### What the exercise asks
Give the lines below back with each "computer-use agent" switched to "screen assistant", and leave everything else unchanged.

### Exercise data
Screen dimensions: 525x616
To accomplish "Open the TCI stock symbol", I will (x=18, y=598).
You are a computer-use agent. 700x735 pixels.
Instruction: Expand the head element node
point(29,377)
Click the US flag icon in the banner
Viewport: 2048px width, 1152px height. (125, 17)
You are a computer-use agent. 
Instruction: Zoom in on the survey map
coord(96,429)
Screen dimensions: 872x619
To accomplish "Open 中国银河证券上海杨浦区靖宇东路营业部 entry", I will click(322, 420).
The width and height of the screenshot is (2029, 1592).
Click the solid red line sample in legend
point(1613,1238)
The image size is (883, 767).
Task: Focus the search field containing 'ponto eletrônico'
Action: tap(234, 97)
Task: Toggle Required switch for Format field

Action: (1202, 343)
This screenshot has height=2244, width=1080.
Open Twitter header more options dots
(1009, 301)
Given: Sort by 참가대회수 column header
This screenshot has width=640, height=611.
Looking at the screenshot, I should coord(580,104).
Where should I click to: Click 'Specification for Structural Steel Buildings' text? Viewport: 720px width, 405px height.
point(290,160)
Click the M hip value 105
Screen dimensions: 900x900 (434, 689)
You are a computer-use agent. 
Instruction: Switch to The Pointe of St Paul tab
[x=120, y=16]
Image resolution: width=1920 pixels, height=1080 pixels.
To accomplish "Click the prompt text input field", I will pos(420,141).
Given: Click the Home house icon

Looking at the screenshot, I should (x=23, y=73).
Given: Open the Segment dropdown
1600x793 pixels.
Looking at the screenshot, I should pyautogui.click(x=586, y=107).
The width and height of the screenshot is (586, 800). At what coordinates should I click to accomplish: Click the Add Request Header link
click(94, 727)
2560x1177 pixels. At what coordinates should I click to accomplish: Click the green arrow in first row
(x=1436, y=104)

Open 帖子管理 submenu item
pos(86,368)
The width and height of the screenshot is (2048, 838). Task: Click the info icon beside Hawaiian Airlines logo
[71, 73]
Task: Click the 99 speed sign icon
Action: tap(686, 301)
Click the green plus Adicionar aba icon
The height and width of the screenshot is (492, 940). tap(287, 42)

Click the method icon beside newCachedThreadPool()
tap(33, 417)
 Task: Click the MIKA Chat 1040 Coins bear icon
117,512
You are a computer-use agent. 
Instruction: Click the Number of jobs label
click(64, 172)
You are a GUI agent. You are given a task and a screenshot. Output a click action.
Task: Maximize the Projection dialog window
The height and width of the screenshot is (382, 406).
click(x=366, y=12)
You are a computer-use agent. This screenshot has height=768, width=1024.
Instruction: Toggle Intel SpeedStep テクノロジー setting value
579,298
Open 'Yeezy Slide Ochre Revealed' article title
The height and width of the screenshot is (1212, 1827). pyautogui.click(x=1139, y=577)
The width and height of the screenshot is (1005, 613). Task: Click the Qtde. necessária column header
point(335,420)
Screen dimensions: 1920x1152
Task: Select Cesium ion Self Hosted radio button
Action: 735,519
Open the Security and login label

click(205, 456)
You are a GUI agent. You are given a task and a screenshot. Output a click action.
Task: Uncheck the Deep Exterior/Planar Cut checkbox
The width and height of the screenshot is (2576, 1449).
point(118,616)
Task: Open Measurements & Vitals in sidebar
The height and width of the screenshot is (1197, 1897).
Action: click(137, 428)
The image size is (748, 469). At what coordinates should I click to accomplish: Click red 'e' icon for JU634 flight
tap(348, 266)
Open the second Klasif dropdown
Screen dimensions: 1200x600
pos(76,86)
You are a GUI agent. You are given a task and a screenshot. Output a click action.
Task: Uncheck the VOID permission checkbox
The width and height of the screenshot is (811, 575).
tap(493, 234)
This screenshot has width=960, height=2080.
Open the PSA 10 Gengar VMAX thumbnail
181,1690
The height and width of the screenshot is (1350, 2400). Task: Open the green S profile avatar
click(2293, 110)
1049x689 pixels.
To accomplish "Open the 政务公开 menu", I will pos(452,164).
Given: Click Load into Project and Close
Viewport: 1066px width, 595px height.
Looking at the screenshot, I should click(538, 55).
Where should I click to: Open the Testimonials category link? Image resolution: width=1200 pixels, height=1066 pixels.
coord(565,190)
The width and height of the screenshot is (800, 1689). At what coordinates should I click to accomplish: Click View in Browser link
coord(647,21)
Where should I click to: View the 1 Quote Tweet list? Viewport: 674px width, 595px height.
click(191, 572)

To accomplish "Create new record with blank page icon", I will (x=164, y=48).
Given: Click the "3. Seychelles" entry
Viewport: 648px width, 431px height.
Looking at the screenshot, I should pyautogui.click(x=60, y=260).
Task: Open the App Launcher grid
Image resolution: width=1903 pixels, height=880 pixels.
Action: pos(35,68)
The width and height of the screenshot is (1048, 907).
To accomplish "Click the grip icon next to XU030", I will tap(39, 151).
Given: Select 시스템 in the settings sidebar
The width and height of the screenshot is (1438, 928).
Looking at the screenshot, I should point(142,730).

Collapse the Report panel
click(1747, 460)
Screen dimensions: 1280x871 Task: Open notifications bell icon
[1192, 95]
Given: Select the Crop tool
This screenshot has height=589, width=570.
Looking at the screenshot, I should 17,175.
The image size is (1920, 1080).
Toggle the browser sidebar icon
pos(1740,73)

### Correct answer
Screen dimensions: 525x616
To accomplish "Open the TCI stock symbol", I will (x=18, y=598).
You are a screen assistant. 700x735 pixels.
Instruction: Expand the head element node
point(29,377)
Click the US flag icon in the banner
Viewport: 2048px width, 1152px height. (125, 17)
You are a screen assistant. 
Instruction: Zoom in on the survey map
coord(96,429)
Screen dimensions: 872x619
To accomplish "Open 中国银河证券上海杨浦区靖宇东路营业部 entry", I will click(322, 420).
The width and height of the screenshot is (2029, 1592).
Click the solid red line sample in legend
point(1613,1238)
The image size is (883, 767).
Task: Focus the search field containing 'ponto eletrônico'
Action: tap(234, 97)
Task: Toggle Required switch for Format field

Action: (1202, 343)
This screenshot has height=2244, width=1080.
Open Twitter header more options dots
(1009, 301)
Given: Sort by 참가대회수 column header
This screenshot has width=640, height=611.
Looking at the screenshot, I should coord(580,104).
Where should I click to: Click 'Specification for Structural Steel Buildings' text? Viewport: 720px width, 405px height.
point(290,160)
Click the M hip value 105
Screen dimensions: 900x900 (434, 689)
You are a screen assistant. 
Instruction: Switch to The Pointe of St Paul tab
[x=120, y=16]
Image resolution: width=1920 pixels, height=1080 pixels.
To accomplish "Click the prompt text input field", I will pos(420,141).
Given: Click the Home house icon

Looking at the screenshot, I should (x=23, y=73).
Given: Open the Segment dropdown
1600x793 pixels.
Looking at the screenshot, I should pyautogui.click(x=586, y=107).
The width and height of the screenshot is (586, 800). At what coordinates should I click to accomplish: Click the Add Request Header link
click(94, 727)
2560x1177 pixels. At what coordinates should I click to accomplish: Click the green arrow in first row
(x=1436, y=104)

Open 帖子管理 submenu item
pos(86,368)
The width and height of the screenshot is (2048, 838). Task: Click the info icon beside Hawaiian Airlines logo
[71, 73]
Task: Click the 99 speed sign icon
Action: tap(686, 301)
Click the green plus Adicionar aba icon
The height and width of the screenshot is (492, 940). tap(287, 42)

Click the method icon beside newCachedThreadPool()
tap(33, 417)
 Task: Click the MIKA Chat 1040 Coins bear icon
117,512
You are a screen assistant. 
Instruction: Click the Number of jobs label
click(64, 172)
You are a GUI agent. You are given a task and a screenshot. Output a click action.
Task: Maximize the Projection dialog window
The height and width of the screenshot is (382, 406).
click(x=366, y=12)
You are a screen assistant. This screenshot has height=768, width=1024.
Instruction: Toggle Intel SpeedStep テクノロジー setting value
579,298
Open 'Yeezy Slide Ochre Revealed' article title
The height and width of the screenshot is (1212, 1827). pyautogui.click(x=1139, y=577)
The width and height of the screenshot is (1005, 613). Task: Click the Qtde. necessária column header
point(335,420)
Screen dimensions: 1920x1152
Task: Select Cesium ion Self Hosted radio button
Action: 735,519
Open the Security and login label

click(205, 456)
You are a GUI agent. You are given a task and a screenshot. Output a click action.
Task: Uncheck the Deep Exterior/Planar Cut checkbox
The width and height of the screenshot is (2576, 1449).
point(118,616)
Task: Open Measurements & Vitals in sidebar
The height and width of the screenshot is (1197, 1897).
Action: click(137, 428)
The image size is (748, 469). At what coordinates should I click to accomplish: Click red 'e' icon for JU634 flight
tap(348, 266)
Open the second Klasif dropdown
Screen dimensions: 1200x600
pos(76,86)
You are a GUI agent. You are given a task and a screenshot. Output a click action.
Task: Uncheck the VOID permission checkbox
The width and height of the screenshot is (811, 575).
tap(493, 234)
This screenshot has width=960, height=2080.
Open the PSA 10 Gengar VMAX thumbnail
181,1690
The height and width of the screenshot is (1350, 2400). Task: Open the green S profile avatar
click(2293, 110)
1049x689 pixels.
To accomplish "Open the 政务公开 menu", I will pos(452,164).
Given: Click Load into Project and Close
Viewport: 1066px width, 595px height.
Looking at the screenshot, I should click(538, 55).
Where should I click to: Open the Testimonials category link? Image resolution: width=1200 pixels, height=1066 pixels.
coord(565,190)
The width and height of the screenshot is (800, 1689). At what coordinates should I click to accomplish: Click View in Browser link
coord(647,21)
Where should I click to: View the 1 Quote Tweet list? Viewport: 674px width, 595px height.
click(191, 572)

To accomplish "Create new record with blank page icon", I will (x=164, y=48).
Given: Click the "3. Seychelles" entry
Viewport: 648px width, 431px height.
Looking at the screenshot, I should pyautogui.click(x=60, y=260).
Task: Open the App Launcher grid
Image resolution: width=1903 pixels, height=880 pixels.
Action: pos(35,68)
The width and height of the screenshot is (1048, 907).
To accomplish "Click the grip icon next to XU030", I will tap(39, 151).
Given: Select 시스템 in the settings sidebar
The width and height of the screenshot is (1438, 928).
Looking at the screenshot, I should point(142,730).

Collapse the Report panel
click(1747, 460)
Screen dimensions: 1280x871 Task: Open notifications bell icon
[1192, 95]
Given: Select the Crop tool
This screenshot has height=589, width=570.
Looking at the screenshot, I should 17,175.
The image size is (1920, 1080).
Toggle the browser sidebar icon
pos(1740,73)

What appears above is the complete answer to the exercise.